ASR intent detection with Claude
Post-ASR LLM intent classifier with structured output — lifted production accuracy from 41.7% to 91.7% without retraining.
ASR transcripts are noisy — homophones, half-words, environment noise. A small LLM running as a post-ASR classifier with constrained JSON output cleanly separates "what was said" from "what was meant." This is the exact pattern that took intent accuracy from 41.7% → 91.7% in my paper.
The classifier
import Anthropic from "@anthropic-ai/sdk";
import { z } from "zod";
const client = new Anthropic();
const Intent = z.object({
intent: z.enum([
"book_appointment",
"cancel_appointment",
"ask_pricing",
"speak_to_human",
"smalltalk",
"unclear",
]),
confidence: z.number().min(0).max(1),
slots: z.record(z.string()).optional(),
rationale: z.string().max(120),
});
const SYSTEM = `You classify user utterances from an ASR system into one of these intents:
- book_appointment, cancel_appointment, ask_pricing, speak_to_human, smalltalk, unclear
Rules:
- Output JSON only. Match the schema.
- "unclear" if confidence < 0.5 — DO NOT guess.
- Slots: extract date, time, name when present.
- Confidence reflects ASR uncertainty too (correct for obvious mishears).`;
export async function classify(transcript: string) {
const res = await client.messages.create({
model: "claude-haiku-4-5-20251001",
max_tokens: 256,
system: [{ type: "text", text: SYSTEM, cache_control: { type: "ephemeral" } }],
messages: [
{ role: "user", content: `Transcript: "${transcript}"\n\nReturn JSON.` },
],
});
const text = res.content
.filter((b): b is Anthropic.TextBlock => b.type === "text")
.map((b) => b.text)
.join("");
return Intent.parse(JSON.parse(text));
}
How it works
The classifier sits after automatic speech recognition. ASR has already turned audio into a (possibly garbled) string; this step decides what the user actually meant. The Zod Intent schema is the contract: an intent drawn from a fixed enum, a confidence between 0 and 1, optional slots, and a short rationale. Defining it once gives both a description of the shape the model should return and a runtime validator for what it actually returned.

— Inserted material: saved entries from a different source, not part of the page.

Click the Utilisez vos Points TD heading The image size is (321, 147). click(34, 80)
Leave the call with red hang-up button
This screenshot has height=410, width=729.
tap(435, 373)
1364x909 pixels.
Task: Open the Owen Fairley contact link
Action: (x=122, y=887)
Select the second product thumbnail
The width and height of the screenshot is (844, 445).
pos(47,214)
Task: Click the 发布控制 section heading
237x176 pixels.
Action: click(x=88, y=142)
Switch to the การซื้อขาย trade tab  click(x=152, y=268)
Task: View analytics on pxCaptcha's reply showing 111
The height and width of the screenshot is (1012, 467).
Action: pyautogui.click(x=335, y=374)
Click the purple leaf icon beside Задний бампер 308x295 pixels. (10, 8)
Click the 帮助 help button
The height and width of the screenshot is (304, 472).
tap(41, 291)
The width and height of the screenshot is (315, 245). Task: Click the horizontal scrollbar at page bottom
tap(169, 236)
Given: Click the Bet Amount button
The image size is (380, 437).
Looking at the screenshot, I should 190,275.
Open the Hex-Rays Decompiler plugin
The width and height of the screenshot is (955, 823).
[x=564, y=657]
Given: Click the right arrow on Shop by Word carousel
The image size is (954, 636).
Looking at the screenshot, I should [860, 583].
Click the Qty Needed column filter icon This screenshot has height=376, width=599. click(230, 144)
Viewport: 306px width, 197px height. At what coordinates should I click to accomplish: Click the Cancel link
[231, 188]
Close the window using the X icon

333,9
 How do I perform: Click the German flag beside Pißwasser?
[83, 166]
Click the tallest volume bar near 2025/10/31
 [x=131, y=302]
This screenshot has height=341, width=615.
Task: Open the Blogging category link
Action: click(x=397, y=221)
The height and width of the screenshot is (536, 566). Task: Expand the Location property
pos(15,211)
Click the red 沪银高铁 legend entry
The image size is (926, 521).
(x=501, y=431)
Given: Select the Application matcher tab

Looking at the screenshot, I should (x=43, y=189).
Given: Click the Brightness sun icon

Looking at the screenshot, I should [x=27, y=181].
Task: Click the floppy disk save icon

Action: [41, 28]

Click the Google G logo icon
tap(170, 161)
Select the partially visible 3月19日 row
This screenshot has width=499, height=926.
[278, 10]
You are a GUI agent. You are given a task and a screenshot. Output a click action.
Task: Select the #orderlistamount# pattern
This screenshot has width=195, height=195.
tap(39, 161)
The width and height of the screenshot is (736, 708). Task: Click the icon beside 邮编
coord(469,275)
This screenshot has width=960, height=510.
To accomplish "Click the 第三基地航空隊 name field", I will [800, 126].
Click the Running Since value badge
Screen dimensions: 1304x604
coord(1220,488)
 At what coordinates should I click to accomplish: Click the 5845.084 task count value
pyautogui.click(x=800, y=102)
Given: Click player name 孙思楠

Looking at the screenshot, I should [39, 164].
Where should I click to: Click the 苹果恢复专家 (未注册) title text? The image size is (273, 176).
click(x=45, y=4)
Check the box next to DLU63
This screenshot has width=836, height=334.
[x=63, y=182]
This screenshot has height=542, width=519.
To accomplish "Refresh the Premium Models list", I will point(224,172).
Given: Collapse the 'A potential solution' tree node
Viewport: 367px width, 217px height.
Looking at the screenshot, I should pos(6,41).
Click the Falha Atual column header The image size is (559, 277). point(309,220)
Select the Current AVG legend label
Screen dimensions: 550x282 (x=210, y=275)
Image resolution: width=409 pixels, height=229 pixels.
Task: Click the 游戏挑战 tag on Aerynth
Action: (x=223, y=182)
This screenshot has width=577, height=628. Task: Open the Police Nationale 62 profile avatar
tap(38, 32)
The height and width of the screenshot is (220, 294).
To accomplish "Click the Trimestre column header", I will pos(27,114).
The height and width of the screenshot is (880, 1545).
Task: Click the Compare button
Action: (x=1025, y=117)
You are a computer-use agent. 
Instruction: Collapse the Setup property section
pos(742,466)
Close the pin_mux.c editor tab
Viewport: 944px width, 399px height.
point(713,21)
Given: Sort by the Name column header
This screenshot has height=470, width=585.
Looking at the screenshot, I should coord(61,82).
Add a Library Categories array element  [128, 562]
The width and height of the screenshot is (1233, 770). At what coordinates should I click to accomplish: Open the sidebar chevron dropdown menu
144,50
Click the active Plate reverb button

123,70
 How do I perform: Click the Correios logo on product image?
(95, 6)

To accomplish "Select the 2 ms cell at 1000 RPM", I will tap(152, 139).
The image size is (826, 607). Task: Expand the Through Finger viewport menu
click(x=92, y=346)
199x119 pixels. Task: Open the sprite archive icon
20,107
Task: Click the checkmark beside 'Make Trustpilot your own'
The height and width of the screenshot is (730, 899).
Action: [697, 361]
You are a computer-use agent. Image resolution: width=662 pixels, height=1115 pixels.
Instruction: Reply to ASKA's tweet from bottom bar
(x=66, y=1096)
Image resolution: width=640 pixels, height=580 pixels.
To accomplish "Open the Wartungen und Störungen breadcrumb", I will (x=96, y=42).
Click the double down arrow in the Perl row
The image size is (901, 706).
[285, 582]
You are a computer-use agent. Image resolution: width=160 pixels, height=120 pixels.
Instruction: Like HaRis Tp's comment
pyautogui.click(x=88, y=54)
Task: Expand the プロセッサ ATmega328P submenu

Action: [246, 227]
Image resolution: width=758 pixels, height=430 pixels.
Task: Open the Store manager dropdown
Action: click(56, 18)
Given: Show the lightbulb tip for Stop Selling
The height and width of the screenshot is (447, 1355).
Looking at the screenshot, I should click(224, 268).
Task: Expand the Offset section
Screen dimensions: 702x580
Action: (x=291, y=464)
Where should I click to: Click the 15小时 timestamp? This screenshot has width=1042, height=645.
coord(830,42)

The system prompt does the real work. It enumerates the valid intents, states the output rules — JSON only, match the schema, prefer unclear over guessing below a confidence threshold, and account for ASR mishears — and it's wrapped in a cache_control: { type: "ephemeral" } block so the taxonomy and rules are cached across calls and each request only pays for the transcript. The transcript itself goes in the user message. After the call, the code pulls the text blocks out of the response, concatenates them, parses the JSON, and runs it through Intent.parse(...) — so anything that doesn't match the schema throws at the boundary rather than flowing downstream as malformed data. Slot extraction (date, time, name) happens in the same call, which folds what would otherwise be a separate named-entity step into the one request.
Why this works
- Haiku, not Opus. This is a routing call — speed matters more than reasoning depth. Median ~180 ms TTFT.
- Cached system prompt. The full taxonomy + rules sit in cache; per-call cost is just the transcript.
unclearas a first-class output. Forcing the model to admit uncertainty is what killed the false-positive rate. A hallucinatedbook_appointmentis worse than asking "could you repeat that?"- Slot extraction in the same call. No need for a separate NER step — Haiku is competent at JSON-schema-conditioned extraction.
Eval harness
const cases: { transcript: string; expected: string }[] = JSON.parse(
await Deno.readTextFile("./eval/golden.json")
);
let correct = 0;
for (const c of cases) {
const out = await classify(c.transcript);
if (out.intent === c.expected) correct++;
}
console.log(`accuracy: ${((correct / cases.length) * 100).toFixed(1)}%`);
Run this every time you touch the system prompt or change the model. Without an eval set, prompt edits are vibes-based.
Notes & gotchas
The single biggest design decision is treating unclear as a first-class outcome. A voice system that confidently mis-routes a garbled utterance to book_appointment is worse than one that asks the caller to repeat themselves, so the prompt explicitly tells the model to fall back to unclear rather than guess. That, more than anything, is what keeps the false-positive rate down.
A few practical things to watch. The code parses the response text as JSON and then validates it with Zod, so you should be ready for two distinct failure modes: text that isn't valid JSON, and JSON that parses but doesn't match the schema (Intent.parse throws on the latter). In production, wrap the parse step and treat any failure as unclear rather than letting it crash the call path. Keep the enum and the system prompt's intent list in sync — if they drift, the model can emit a label the schema rejects. The eval harness is what makes the prompt safe to change: keep a golden set of transcript/expected pairs and re-run it on every prompt or model change, because intent classification is exactly the kind of task where a small wording tweak can quietly move accuracy in either direction.